*PROBLEMS AND TASKS*.
- 1) Answer these questions from the Potomac Insurance case text.
(a) What is the case's docket number?
(b) On what date was the case argued, and in what manner?
(c) Who argued the cause for the respondent?
- 2) Write the next part of the Potomac Insurance case text, picking up after its final sentence.

*EXERCISE TEXT*.
╭──

Potomac Ins. v. Pennsylvania Mfrs.

41 A.3d 586, 425 N.J. Super. 305
CourtNew Jersey Superior Court Appellate Division
DecidedApril 13, 2012
DocketA-3164-09T2
StatusPublished
Cited by11 cases

This text of 41 A.3d 586 (Potomac Ins. v. Pennsylvania Mfrs.) is published on Counsel Stack Legal Research, covering New Jersey Superior Court Appellate Division primary law. Counsel Stack provides free access to over 12 million legal documents including statutes, case law, regulations, and constitutions.

Bluebook
Potomac Ins. v. Pennsylvania Mfrs., 41 A.3d 586, 425 N.J. Super. 305 (N.J. Ct. App. 2012).

Opinion

41 A.3d 586 (2012)
425 N.J. Super. 305

POTOMAC INSURANCE COMPANY OF ILLINOIS, by its transferee, ONEBEACON INSURANCE COMPANY, Plaintiff-Respondent,
v.
PENNSYLVANIA MANUFACTURERS' ASSOCIATION INSURANCE COMPANY, Defendant-Appellant, and
Newark Insurance Company and Royal Insurance Company, Defendants.

No. A-3164-09T2

Superior Court of New Jersey, Appellate Division.

Argued Telephonically November 1, 2011.
Decided April 13, 2012.

*587 James P. Lisovicz argued the cause for appellant (Coughlin Duffy, LLP, attorneys; Mr. Lisovicz, of counsel and on the briefs; Timothy P. Smith and Joseph C. Amoroso, Morristown, on the briefs).

Elliott Abrutyn, Livingston, argued the cause for respondent (Morgan Melhuish Abrutyn, attorneys; Mr. Abrutyn, of counsel and on the brief; James L. Melhuish, Livingston, on the brief).

╰──

*INFORMATION PROVIDED*.
╭──

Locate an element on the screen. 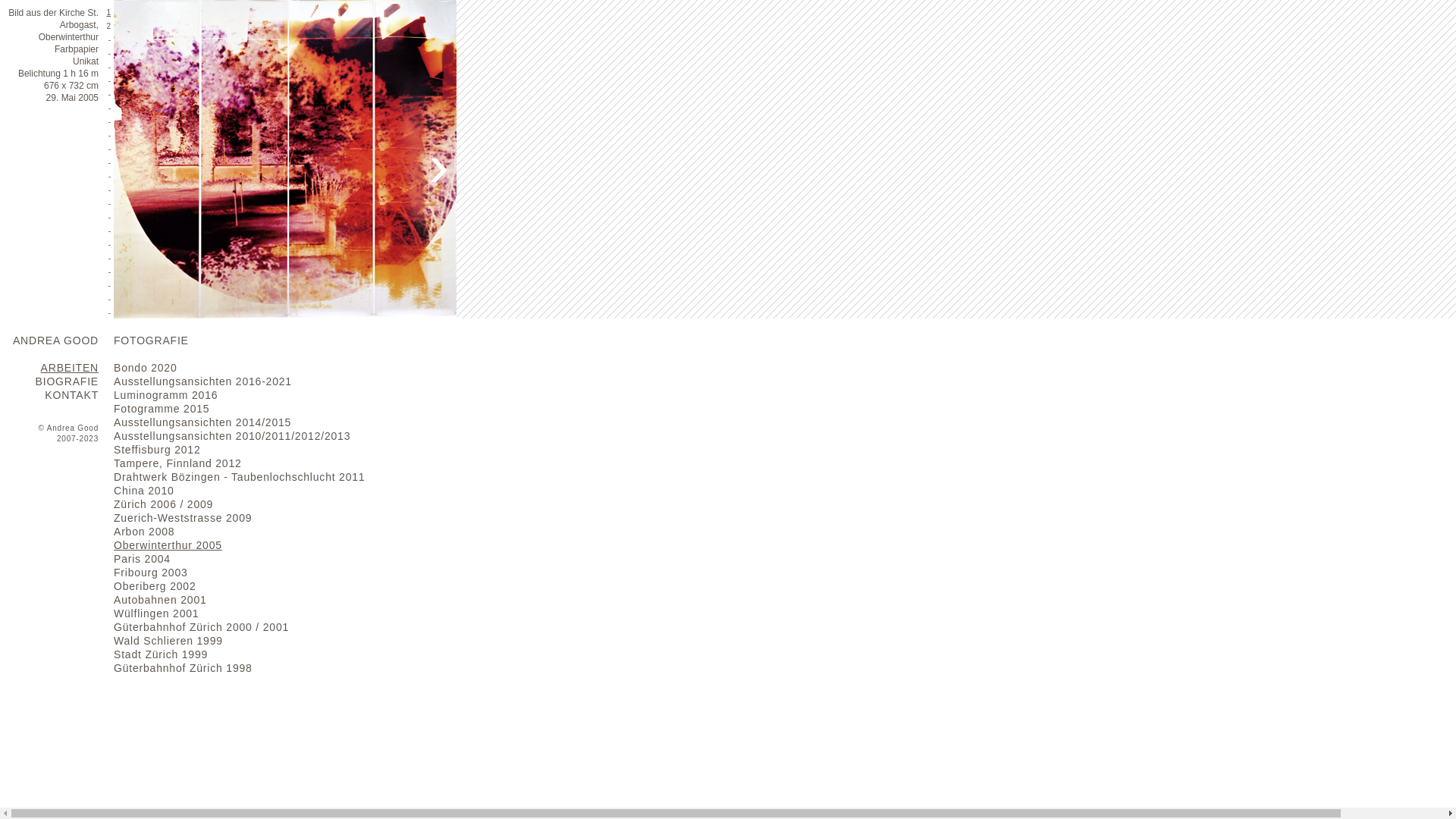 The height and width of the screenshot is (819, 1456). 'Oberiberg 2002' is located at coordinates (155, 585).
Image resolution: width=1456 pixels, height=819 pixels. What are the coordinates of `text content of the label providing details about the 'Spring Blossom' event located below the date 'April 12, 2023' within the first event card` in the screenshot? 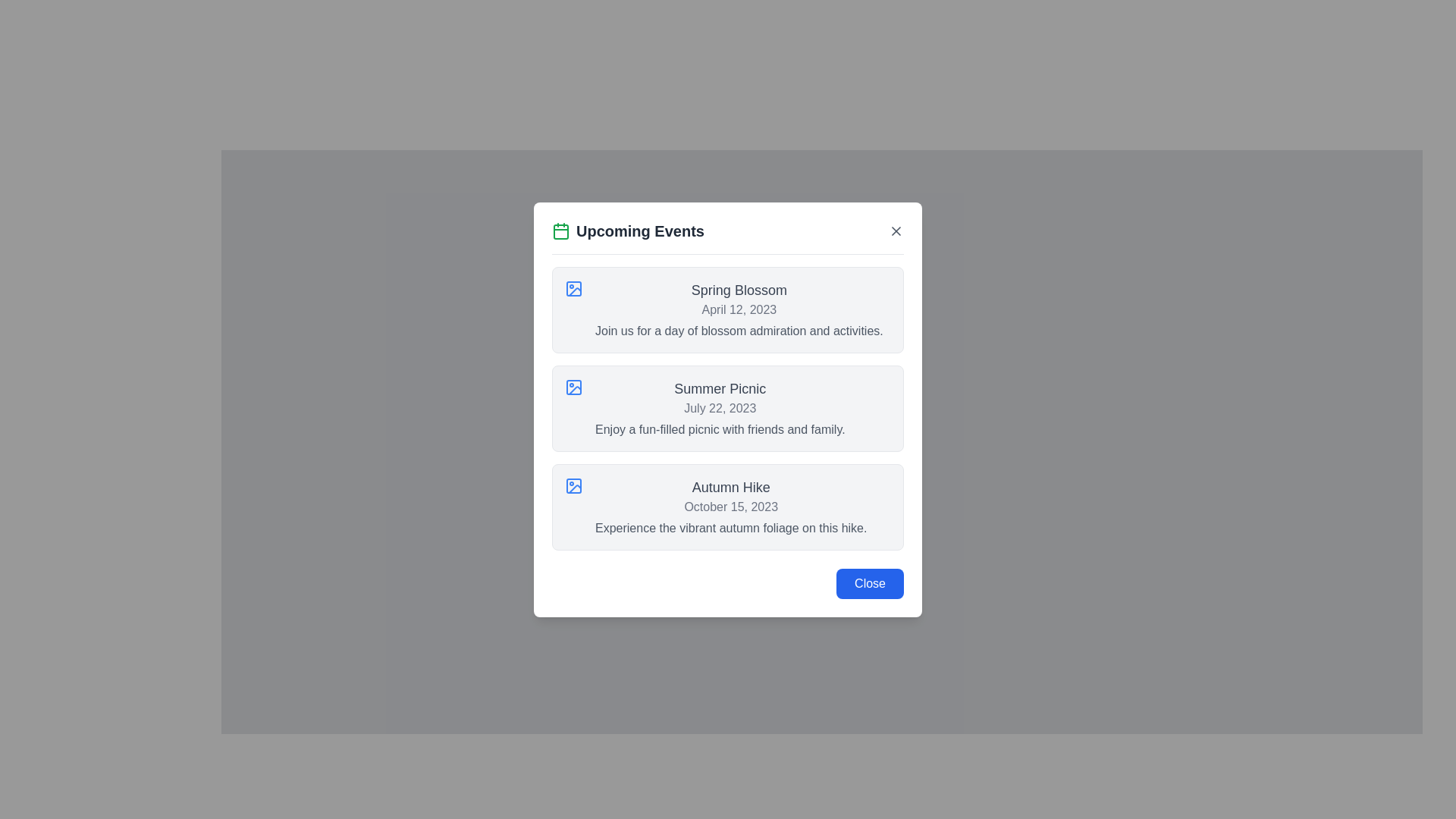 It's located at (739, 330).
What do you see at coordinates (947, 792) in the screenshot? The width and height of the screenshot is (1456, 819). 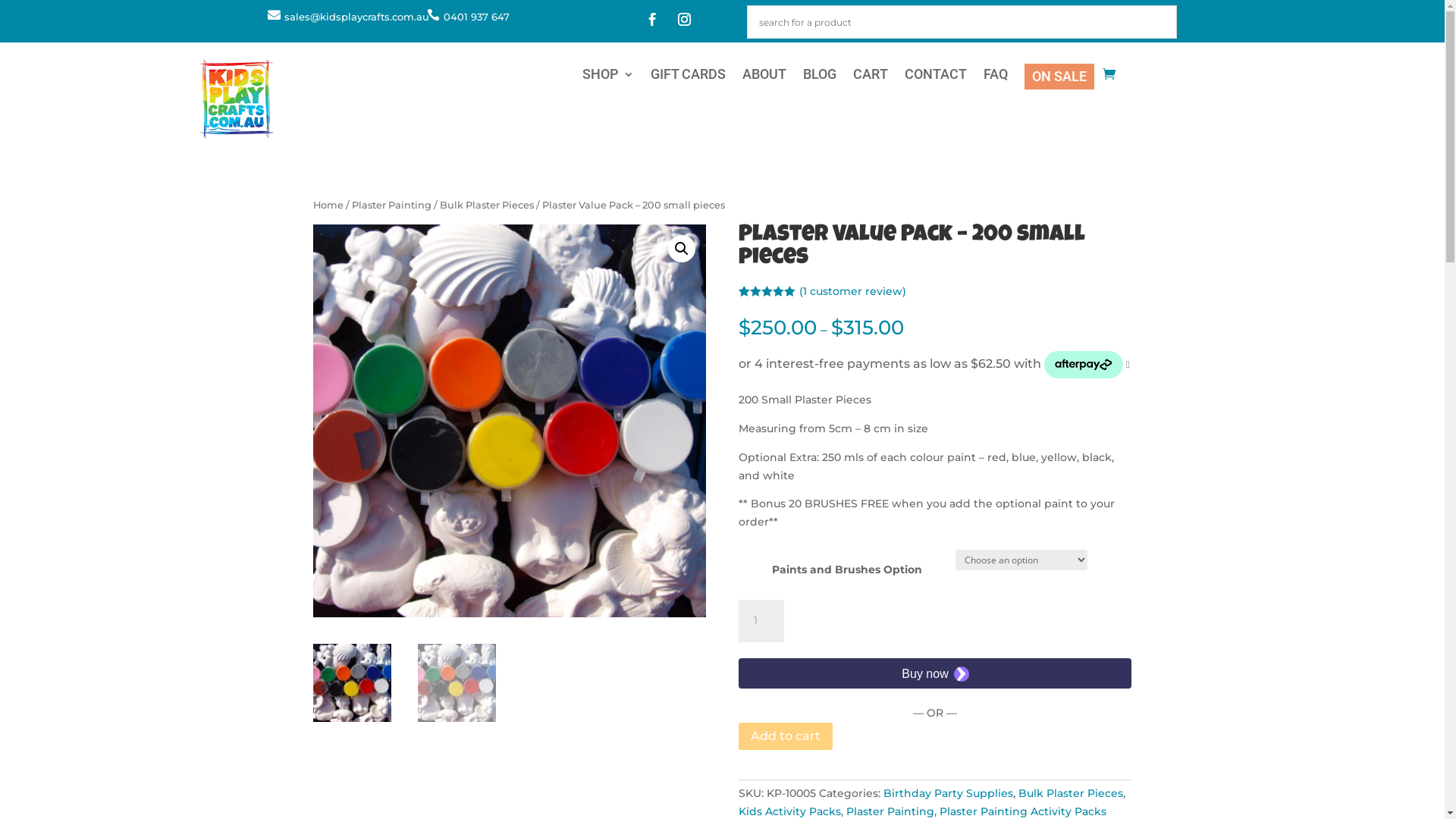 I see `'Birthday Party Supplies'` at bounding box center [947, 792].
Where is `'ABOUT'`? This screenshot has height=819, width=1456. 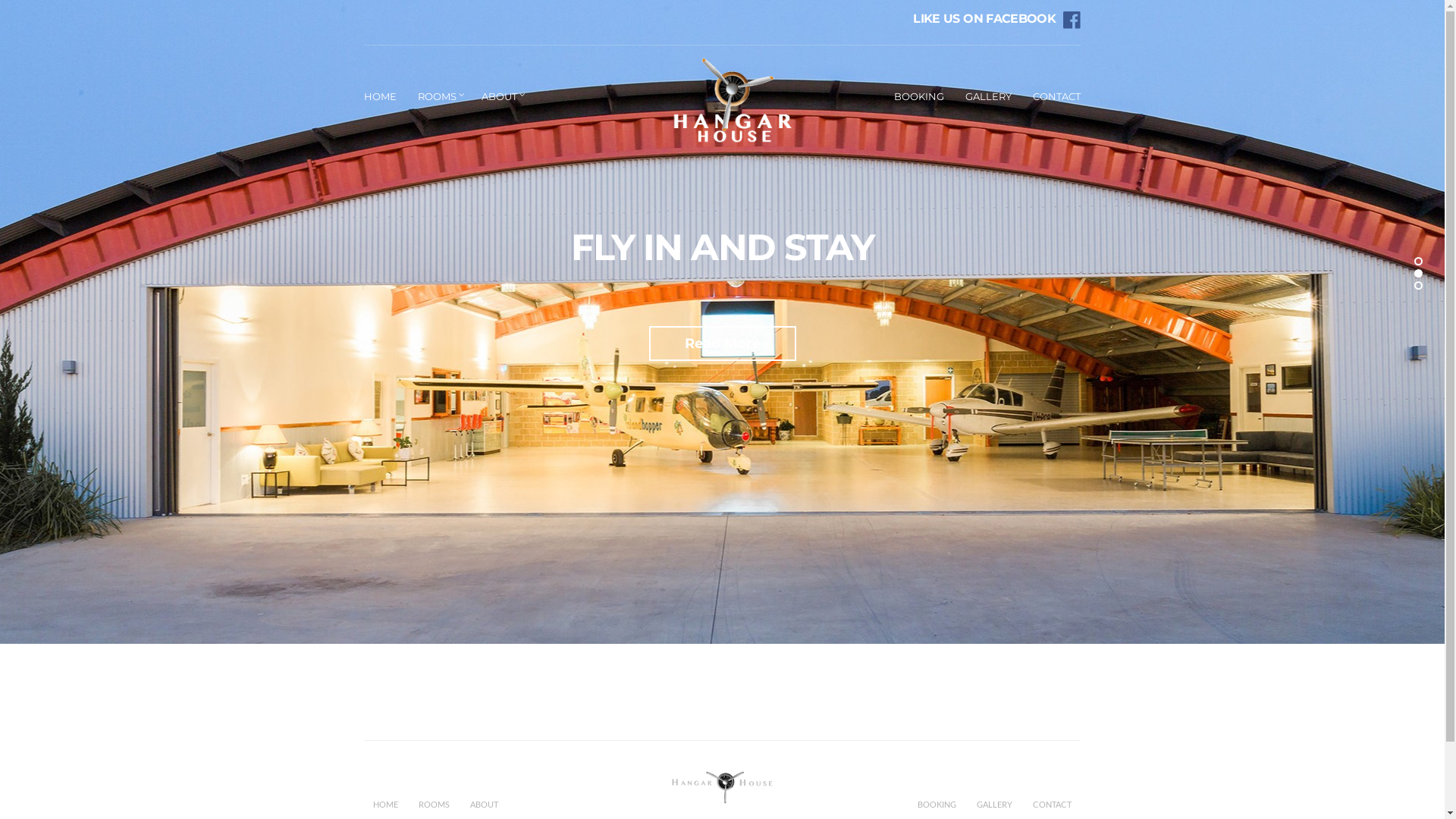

╰──

*EXERCISE RESPONSES*.
- 1)
(a) A-3164-09T2
(b) November 1, 2011, telephonically
(c) Elliott Abrutyn

- 2)
Before Judges LIHOTZ, WAUGH, and ST. JOHN.

The opinion of the court was delivered by

WAUGH, J.A.D.

Defendant Pennsylvania Manufacturers' Association Insurance Company (Pennsylvania) appeals from the Law Division's amended judgment in favor of plaintiff OneBeacon Insurance Company (OneBeacon).[1] The judgment included *588 $84,618.76 to reimburse OneBeacon for Pennsylvania's share of defense costs incurred by OneBeacon in defending Aristone, Inc. (Aristone), in an underlying negligence action in which Aristone was a defendant. It also included an award of $74,308.97 in counsel fees to OneBeacon as the successful litigant in this action, pursuant to principles contained in Rule 4:42-9(a)(6). We affirm the judgment for the costs of defense in the underlying action, but reverse as to the counsel fees in this action.

I.

We discern the following facts and procedural history from the record on appeal.

A.

The Evesham Township Board of Education (Evesham) filed the underlying action in December 2001, alleging that several defendants were responsible for the negligent design and construction of one of its middle schools. Evesham's complaint alleged, in part, that there was continuous damage from water infiltration from the time the construction was completed in 1993 until the time its action was filed. Aristone, the general contractor for the project, was named as a defendant.

At different times between 1993 and 2003, Aristone was insured under standard commercial general liability policies issued by four carriers: Selective Way Insurance Company (Selective Way), OneBeacon, Pennsylvania, and Royal Insurance Company (Royal), each with coverage limits of $1 million. Pennsylvania insured Aristone through two one-year policies from 1993 to 1995. OneBeacon insured Aristone through a one-year policy for 1997 and for 1998.

After Evesham filed suit, Selective Way assumed Aristone's defense and appointed an attorney to defend Aristone. OneBeacon subsequently joined with Selective Way in providing Aristone's defense, and appointed the same attorney to defend Aristone on its behalf.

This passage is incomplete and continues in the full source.